The office asset at 850 Third Ave. in Midtown Manhattan has been refinanced to the tune of $342 million. Acting on behalf of HNA Property Holdings, MHP Real Estate Services and ATCO Properties & Management—owners of the 617,300-square-foot building—NKF Capital Markets and Cooper-Horowitz structured the loan through a consortium of lenders consisting of Natixis, Paramount Group and Harbor Group International.

Designed by Emery Roth & Sons, 850 Third Ave. made its debut in 1963, a striking, tiered stack of glass-clad boxes spanning an entire block. The 21-story tower, redeveloped in 1996 and renovated in 2008, is 91 percent leased to a variety of tenants including the City of New York, international law firm Shearman & Sterling LLP and interactive entertainment platform TouchTunes Music Corp. However, it’s lead tenant Discovery Communications’ impending exit in 2020 from its approximately 189,500-square-foot space that presents the building’s ownership with a key prospect. 

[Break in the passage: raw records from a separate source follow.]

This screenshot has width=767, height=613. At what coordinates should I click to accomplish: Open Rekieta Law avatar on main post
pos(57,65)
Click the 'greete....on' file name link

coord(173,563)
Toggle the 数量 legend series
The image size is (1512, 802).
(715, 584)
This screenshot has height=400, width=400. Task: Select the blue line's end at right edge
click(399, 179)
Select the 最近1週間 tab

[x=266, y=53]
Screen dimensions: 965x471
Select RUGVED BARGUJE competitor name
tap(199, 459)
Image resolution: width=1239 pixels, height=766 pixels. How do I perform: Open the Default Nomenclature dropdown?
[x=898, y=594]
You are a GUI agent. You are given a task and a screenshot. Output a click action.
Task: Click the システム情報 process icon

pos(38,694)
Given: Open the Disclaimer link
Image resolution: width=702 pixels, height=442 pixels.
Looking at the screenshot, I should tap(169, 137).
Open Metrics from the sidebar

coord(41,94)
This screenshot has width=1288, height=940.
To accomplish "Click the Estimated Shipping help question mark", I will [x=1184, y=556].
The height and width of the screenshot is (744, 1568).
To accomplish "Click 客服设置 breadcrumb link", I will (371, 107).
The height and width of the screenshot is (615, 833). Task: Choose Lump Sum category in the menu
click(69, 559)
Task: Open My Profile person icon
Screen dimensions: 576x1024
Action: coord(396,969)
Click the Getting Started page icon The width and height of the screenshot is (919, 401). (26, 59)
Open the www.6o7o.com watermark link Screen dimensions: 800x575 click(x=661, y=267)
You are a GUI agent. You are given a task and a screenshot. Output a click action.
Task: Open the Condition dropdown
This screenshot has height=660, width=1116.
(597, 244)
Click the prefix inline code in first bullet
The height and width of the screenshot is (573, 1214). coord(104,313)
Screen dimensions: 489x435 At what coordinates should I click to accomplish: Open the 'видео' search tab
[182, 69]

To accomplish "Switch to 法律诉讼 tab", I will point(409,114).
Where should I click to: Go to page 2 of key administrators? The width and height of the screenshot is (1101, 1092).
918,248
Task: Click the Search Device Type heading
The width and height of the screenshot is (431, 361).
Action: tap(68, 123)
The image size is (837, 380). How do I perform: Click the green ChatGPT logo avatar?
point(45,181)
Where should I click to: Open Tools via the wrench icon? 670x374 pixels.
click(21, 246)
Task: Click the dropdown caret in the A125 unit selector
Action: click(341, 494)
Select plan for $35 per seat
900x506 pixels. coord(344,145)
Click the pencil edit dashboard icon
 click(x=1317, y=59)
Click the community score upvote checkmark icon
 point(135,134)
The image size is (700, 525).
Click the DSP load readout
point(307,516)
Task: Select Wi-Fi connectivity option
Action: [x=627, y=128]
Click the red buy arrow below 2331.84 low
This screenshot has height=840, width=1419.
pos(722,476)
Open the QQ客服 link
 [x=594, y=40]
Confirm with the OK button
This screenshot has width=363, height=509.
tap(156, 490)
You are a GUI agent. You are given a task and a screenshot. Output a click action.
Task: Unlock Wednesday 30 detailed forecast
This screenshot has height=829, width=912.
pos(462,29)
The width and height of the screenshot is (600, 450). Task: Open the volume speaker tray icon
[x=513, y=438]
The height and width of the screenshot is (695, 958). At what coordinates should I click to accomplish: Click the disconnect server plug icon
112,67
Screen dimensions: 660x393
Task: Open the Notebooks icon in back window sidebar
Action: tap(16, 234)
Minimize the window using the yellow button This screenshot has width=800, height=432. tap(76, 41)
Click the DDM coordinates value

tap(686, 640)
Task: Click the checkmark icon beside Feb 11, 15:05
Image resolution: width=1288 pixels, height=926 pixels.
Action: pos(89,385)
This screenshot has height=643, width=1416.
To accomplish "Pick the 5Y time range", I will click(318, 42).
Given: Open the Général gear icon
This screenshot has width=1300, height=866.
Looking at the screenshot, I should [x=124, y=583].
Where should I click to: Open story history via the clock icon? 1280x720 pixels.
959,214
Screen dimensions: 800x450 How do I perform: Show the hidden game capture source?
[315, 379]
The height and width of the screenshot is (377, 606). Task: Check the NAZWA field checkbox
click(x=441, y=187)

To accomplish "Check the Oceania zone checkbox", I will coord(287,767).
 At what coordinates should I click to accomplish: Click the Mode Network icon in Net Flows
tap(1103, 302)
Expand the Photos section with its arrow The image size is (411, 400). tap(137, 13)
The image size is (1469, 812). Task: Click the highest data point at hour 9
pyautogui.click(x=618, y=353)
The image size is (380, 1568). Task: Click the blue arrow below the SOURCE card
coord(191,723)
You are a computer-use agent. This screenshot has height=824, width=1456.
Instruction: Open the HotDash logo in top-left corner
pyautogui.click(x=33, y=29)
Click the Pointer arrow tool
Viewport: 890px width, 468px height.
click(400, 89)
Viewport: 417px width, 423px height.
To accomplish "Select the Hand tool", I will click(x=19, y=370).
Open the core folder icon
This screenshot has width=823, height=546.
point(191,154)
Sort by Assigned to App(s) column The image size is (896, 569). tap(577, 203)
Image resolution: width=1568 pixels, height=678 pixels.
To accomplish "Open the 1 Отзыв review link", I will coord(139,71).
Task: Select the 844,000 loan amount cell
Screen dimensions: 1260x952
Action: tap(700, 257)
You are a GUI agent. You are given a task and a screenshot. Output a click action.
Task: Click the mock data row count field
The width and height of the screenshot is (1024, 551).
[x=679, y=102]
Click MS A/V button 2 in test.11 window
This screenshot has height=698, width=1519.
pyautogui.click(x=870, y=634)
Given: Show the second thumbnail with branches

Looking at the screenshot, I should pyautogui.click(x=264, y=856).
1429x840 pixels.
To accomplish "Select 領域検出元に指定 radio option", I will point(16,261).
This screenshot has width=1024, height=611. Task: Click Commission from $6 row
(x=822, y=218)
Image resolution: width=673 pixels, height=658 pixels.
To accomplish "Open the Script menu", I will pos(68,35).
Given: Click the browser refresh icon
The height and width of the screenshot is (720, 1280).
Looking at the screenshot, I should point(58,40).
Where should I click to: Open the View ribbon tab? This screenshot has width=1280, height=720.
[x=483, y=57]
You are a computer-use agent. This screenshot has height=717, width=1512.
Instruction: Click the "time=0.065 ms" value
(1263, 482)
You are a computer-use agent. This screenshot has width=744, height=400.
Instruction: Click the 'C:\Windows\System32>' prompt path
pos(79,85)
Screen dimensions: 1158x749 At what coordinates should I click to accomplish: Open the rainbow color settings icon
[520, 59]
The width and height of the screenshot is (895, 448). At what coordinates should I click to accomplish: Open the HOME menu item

“The opportunity to re-tenant more than 30 percent of the building positions the property to realize significant upside rent potential, considering the anchor’s rental rate compared to recent leasing at the building and current market levels,” Jordan Roeschlaub, vice chairman & co-head of NKF Capital Markets’ Debt and Structured Finance Group, said in a prepared statement.

Roeschlaub was joined on the NKF team by Dustin Stolly, vice chairman & co-head with the firm’s Debt and Structured Finance Group, and Managing Directors Chris Kramer and Nick Scribani. On the Cooper-Horowitz side, Principals Richard Horowitz and David Horowitz led the way.

A history of financing

The new financing takes the shape of a short-term, floating-rate loan and comes two years after HNA and MHP joined forces to acquire 850 Third from Shorenstein Properties in a $463 million off-market transaction. The office tower has long been the type of asset that attracts lenders—a premier property in a premier location with solid sponsorship and a bright future.

When the joint venture purchased the asset in 2016, Morgan Stanley and Blackstone came through with $335 million in acquisition financing. In 2014, then-owner Shorenstein was on the receiving end of a $170 million loan from MetLife Inc. to replace a previous $180 million financing, which had been provided by Deutsche Bank in 2010.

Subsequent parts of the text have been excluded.